Dans le contexte de l’étude urbaine du centre bourg de Martignas-sur-Jalle conduite par le bureau d’études Masterplan, la Direction de l’aménagement de Bordeaux Métropole a commandé une étude d’archéogéographie. Ses objectifs sont d’apporter de l’intelligibilité à la maîtrise d’ouvrage et à la maîtrise d’œuvre sur la fabrique de l’espace urbain dans le temps long afin de comprendre sa genèse et son évolution et d’attirer l’attention sur des logiques et héritages utiles au projet urbain.
Plusieurs points saillants ont ainsi été relevés qui s’organisent en plusieurs phases :
- Du Moyen Âge jusqu’au début de l’époque moderne avec : Une centralité historique primitive autour de l’ancienne église Notre-Dame (cimetière actuel) ; La formation de plusieurs carrefours de grandes voies, au nord de cette centralité historique, qui émergent à une date postérieure à sa fixation, probablement en lien avec un point de franchissement de la jalle et la fixation d’un marché qui constituent un attracteur.
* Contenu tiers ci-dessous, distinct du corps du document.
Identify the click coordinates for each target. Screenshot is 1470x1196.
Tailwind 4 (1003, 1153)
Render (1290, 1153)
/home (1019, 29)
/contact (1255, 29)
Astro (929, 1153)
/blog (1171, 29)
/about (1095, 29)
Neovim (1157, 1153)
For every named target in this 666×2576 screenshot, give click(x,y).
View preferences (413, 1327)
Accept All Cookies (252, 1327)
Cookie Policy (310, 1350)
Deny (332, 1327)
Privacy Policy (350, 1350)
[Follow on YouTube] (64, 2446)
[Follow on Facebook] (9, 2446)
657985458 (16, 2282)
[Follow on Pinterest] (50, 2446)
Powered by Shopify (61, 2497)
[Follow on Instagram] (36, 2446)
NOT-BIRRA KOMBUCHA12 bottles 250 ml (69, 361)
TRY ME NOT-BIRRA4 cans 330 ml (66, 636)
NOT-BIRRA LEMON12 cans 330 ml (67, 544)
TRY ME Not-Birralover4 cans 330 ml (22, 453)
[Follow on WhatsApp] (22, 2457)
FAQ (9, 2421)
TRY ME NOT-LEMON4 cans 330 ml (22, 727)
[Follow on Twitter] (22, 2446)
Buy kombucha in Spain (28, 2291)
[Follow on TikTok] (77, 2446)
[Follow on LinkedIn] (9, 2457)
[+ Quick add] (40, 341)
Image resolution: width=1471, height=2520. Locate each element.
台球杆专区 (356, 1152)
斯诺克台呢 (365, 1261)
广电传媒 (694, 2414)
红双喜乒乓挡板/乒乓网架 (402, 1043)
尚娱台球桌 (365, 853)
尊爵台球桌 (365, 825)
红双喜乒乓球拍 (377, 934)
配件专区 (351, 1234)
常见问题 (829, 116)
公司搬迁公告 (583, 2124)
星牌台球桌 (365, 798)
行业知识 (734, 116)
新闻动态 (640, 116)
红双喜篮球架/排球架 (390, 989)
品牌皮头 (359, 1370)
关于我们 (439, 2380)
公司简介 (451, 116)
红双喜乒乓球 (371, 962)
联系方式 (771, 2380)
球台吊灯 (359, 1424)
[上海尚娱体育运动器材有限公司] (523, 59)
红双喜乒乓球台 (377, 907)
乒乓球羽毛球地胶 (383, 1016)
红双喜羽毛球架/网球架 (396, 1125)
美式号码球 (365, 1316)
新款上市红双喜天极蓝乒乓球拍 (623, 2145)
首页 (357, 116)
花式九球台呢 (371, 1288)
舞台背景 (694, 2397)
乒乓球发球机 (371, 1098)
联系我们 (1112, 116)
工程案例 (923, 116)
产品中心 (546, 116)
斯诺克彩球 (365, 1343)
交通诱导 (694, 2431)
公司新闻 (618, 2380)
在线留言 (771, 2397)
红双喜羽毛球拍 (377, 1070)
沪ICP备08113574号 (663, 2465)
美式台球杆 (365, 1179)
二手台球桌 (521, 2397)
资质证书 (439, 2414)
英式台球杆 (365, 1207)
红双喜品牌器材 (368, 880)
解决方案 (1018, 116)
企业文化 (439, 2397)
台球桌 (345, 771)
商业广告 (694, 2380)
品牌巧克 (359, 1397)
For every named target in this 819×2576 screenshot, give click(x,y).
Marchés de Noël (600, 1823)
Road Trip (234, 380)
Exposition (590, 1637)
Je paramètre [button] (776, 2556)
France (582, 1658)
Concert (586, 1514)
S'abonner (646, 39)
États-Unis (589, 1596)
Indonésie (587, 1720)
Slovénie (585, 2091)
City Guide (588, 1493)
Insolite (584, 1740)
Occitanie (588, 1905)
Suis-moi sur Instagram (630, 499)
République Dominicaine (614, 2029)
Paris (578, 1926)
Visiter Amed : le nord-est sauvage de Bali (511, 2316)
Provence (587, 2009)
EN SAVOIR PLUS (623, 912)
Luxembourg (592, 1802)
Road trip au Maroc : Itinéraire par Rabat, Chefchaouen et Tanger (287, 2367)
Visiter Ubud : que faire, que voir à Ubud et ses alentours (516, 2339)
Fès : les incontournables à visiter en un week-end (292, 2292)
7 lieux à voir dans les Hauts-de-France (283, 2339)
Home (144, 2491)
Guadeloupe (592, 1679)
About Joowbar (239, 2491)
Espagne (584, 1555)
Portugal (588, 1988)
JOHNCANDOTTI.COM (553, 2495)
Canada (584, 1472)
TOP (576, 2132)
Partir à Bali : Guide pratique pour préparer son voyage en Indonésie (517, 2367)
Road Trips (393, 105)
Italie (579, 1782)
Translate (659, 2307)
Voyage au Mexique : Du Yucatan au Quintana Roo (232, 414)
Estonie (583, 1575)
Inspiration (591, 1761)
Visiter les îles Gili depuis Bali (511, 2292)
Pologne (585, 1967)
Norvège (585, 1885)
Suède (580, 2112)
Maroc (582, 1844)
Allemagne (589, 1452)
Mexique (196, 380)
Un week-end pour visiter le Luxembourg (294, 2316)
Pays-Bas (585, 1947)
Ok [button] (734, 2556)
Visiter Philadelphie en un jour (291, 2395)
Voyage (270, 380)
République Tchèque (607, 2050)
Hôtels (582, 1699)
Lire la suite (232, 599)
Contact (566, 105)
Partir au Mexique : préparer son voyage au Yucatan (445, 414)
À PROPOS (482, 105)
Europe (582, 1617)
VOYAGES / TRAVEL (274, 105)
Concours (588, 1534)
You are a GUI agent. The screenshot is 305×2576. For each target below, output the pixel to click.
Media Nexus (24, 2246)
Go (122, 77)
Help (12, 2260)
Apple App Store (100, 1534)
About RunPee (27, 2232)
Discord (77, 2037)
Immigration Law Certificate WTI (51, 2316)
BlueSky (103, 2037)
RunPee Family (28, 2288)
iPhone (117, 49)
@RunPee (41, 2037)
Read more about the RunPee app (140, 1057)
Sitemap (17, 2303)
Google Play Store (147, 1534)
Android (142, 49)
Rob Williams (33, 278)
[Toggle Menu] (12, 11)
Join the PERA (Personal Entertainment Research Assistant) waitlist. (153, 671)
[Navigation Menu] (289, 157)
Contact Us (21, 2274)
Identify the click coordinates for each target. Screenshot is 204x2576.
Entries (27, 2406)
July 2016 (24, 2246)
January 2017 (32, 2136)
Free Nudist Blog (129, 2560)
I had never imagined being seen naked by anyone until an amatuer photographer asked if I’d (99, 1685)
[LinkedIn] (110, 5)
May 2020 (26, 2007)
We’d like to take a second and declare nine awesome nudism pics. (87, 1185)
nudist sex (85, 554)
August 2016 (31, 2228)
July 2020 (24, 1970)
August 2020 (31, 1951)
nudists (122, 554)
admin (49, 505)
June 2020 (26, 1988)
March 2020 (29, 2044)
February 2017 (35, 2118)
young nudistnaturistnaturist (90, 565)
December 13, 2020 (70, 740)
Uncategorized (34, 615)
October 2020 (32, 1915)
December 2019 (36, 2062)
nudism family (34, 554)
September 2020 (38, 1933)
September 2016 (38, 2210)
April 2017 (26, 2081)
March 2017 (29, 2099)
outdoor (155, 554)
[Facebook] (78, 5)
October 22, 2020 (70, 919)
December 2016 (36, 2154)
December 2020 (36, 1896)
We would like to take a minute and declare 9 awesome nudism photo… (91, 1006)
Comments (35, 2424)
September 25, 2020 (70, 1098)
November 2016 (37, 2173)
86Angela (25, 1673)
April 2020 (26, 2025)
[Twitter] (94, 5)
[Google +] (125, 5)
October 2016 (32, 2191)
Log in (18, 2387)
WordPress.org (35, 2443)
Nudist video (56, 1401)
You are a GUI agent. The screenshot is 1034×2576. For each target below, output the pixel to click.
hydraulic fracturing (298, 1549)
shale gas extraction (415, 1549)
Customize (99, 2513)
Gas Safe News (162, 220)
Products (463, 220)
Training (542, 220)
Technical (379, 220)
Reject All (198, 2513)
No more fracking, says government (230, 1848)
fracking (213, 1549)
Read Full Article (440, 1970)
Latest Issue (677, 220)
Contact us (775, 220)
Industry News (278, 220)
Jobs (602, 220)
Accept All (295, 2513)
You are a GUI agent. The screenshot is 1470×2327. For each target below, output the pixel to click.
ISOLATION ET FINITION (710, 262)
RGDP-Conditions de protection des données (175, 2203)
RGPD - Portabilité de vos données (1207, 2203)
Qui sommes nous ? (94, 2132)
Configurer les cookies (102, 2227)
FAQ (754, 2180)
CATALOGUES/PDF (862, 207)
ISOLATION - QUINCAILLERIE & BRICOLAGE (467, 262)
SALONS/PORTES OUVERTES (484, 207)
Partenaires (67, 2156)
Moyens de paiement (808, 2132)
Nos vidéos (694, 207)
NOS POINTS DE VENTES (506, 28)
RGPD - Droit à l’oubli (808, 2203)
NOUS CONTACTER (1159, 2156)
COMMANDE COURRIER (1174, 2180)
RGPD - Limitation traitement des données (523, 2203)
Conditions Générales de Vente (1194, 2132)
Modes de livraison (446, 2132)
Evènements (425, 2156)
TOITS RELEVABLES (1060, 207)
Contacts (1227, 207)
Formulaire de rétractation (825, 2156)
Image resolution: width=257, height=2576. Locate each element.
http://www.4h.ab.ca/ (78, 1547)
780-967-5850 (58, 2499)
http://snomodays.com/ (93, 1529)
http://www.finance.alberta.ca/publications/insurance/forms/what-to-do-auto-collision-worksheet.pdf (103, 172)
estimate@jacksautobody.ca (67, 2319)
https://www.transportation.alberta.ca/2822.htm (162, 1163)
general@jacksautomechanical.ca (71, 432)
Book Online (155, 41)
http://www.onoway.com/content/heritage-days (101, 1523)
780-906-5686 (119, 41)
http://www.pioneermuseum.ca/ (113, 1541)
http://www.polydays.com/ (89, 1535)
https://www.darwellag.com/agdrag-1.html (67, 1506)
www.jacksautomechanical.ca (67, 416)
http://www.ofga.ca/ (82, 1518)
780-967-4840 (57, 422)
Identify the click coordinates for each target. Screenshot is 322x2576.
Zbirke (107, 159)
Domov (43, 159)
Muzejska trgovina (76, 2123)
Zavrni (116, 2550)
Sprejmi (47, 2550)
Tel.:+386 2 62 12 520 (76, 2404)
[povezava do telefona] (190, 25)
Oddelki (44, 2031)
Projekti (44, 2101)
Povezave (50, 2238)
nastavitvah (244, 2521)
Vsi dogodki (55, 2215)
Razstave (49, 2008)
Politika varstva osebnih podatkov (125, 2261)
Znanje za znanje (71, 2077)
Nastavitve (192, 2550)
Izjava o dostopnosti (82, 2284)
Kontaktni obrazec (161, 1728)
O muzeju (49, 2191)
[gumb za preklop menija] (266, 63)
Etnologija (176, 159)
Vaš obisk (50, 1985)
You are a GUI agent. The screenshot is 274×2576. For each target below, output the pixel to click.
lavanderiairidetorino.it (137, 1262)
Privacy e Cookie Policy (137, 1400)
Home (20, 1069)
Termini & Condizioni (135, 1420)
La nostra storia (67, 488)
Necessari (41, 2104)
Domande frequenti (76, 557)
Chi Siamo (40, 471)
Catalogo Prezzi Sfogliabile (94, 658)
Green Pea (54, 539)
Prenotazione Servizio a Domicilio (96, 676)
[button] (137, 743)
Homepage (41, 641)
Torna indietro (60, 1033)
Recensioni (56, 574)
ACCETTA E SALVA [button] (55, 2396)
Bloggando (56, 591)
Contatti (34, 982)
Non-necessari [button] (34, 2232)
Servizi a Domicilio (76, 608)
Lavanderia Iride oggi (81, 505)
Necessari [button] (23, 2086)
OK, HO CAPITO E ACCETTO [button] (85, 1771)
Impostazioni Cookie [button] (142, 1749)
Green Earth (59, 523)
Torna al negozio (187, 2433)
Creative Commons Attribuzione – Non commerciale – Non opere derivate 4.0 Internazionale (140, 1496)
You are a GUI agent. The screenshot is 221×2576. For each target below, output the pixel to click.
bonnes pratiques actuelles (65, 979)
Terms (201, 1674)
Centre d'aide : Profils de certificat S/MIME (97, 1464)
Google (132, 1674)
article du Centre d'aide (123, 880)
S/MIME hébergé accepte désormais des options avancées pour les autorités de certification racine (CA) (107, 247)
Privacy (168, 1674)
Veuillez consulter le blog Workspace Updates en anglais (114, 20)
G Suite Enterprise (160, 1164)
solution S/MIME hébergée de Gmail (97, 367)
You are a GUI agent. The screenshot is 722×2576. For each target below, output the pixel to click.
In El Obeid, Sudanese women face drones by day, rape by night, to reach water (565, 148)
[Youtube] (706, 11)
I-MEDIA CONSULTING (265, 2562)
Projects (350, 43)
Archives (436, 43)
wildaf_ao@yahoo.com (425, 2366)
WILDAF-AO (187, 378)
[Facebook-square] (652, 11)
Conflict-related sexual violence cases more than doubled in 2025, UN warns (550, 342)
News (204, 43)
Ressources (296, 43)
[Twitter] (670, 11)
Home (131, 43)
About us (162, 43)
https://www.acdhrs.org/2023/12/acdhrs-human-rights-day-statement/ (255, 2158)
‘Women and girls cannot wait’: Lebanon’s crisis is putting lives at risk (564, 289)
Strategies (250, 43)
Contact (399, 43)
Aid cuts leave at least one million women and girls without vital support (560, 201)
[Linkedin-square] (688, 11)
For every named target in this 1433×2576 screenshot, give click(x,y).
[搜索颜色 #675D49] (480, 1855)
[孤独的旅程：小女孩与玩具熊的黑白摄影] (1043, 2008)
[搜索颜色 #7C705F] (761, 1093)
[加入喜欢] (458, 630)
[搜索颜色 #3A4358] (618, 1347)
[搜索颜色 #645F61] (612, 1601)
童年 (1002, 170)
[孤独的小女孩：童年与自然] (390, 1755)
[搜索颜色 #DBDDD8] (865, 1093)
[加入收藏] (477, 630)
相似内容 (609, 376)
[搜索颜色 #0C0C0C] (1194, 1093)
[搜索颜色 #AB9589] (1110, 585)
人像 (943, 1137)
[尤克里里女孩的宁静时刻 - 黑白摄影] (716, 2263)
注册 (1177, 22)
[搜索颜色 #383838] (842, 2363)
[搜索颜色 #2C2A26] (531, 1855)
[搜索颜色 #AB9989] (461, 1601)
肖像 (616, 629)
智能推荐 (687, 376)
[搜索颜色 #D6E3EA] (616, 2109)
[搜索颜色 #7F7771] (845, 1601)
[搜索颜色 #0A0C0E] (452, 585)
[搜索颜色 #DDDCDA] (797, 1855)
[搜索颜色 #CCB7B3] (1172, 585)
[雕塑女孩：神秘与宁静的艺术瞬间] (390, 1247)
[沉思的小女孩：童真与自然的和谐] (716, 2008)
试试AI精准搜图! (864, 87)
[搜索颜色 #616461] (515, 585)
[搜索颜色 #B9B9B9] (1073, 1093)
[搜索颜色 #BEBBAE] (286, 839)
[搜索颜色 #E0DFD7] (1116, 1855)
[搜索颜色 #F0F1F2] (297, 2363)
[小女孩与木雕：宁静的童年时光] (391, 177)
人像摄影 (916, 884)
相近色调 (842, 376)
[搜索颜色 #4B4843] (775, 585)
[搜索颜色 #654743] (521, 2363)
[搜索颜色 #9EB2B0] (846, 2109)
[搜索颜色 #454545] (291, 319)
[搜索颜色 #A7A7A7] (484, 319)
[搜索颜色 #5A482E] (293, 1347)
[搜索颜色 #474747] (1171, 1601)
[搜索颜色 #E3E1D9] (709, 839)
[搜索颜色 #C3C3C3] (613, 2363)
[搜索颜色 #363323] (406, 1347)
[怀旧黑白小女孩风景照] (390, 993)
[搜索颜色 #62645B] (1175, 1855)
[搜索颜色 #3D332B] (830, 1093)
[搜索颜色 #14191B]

- A la fin de l’époque moderne avec : Un glissement de l’habitat vers le nord provoqué par cet attracteur. Ce glissement est déjà bien amorcé avant le début du XVIIIe siècle et est totalement achevé au début du XIXe ; Une organisation polycentrique du nouveau bourg autour de grandes places, dont la forme irrégulière pourrait être liée à la circulation de troupeaux de moutons parqués la nuit dans des bergeries situés dans le bourg lui-même ; Le tissu très lâche du bourg, lié à l’activité largement pastorale de la population encore au début du XIXe siècle, et un bâti peu dense ; La réorganisation de ces places, dans la première moitié du XIXe siècle, au profit d’un réseau de voies plus hiérarchisé dont le tracé est re-profilé ; La création, dans la seconde moitié du XIXe siècle, d’une centralité au nord du nouveau bourg avec la construction d’une nouvelle église, d’une mairie-école et d’un presbytère ; La création de deux tronçons rectilignes sur le tracé des deux voies reliant Martignas à Saint-Jean-d’Illac permettant une circulation plus rapide et directe entre les deux bourgs ; Des lieux de sociabilité constitués par des commerces de proximité et des restaurants (Charlot et Beaubois) ; Des espaces privés non bâtis occupés par des jardins clos et des prairies qui font du bourg un espace très aéré ; Des espaces publics largement appropriés par les riverains (tables, chaises, bancs), ce qui participe de la sociabilité du bourg à cette époque.
- Au début du XXe siècle avec : L’extension progressive, à partir des années 1930, puis très rapide, à partir des années 1970, de l’urbanisation en périphérie du bourg, puis de plus en plus éloigné de lui ; Le délaissement et la conservation du centre bourg ancien dans cet espace urbain, résultant de cet étalement pavillonnaire ; Une perte de porosité des espaces et de la notion de place, due en partie à la densification urbaine et à l’accaparement de l’espace public par la voiture ; Une relative bonne conservation du patrimoine architectural ancien auquel sont venues s’adjoindre des constructions d’époques plus récentes (et de styles différents) ; La disparition des lieux de sociabilité ancien (établissement Beaubois) ;
- A partir des années 1980, une transition s’opère qui se caractérise par : L’affirmation d’une polarité commerciale au nord du bourg ancien qui est devenu, au fil des décennies, un lieu de sociabilité important qui participe d’un glissement de la centralité héritée ; La nécessité de réintégrer le bourg ancien dans le dynamique urbaine en cours (d’où le projet actuel), au risque de le voir se diluer progressivement et perdre toute lisibilité et identité.
[Cette étude a été réalisée avec la collaboration de Maxime Foucard].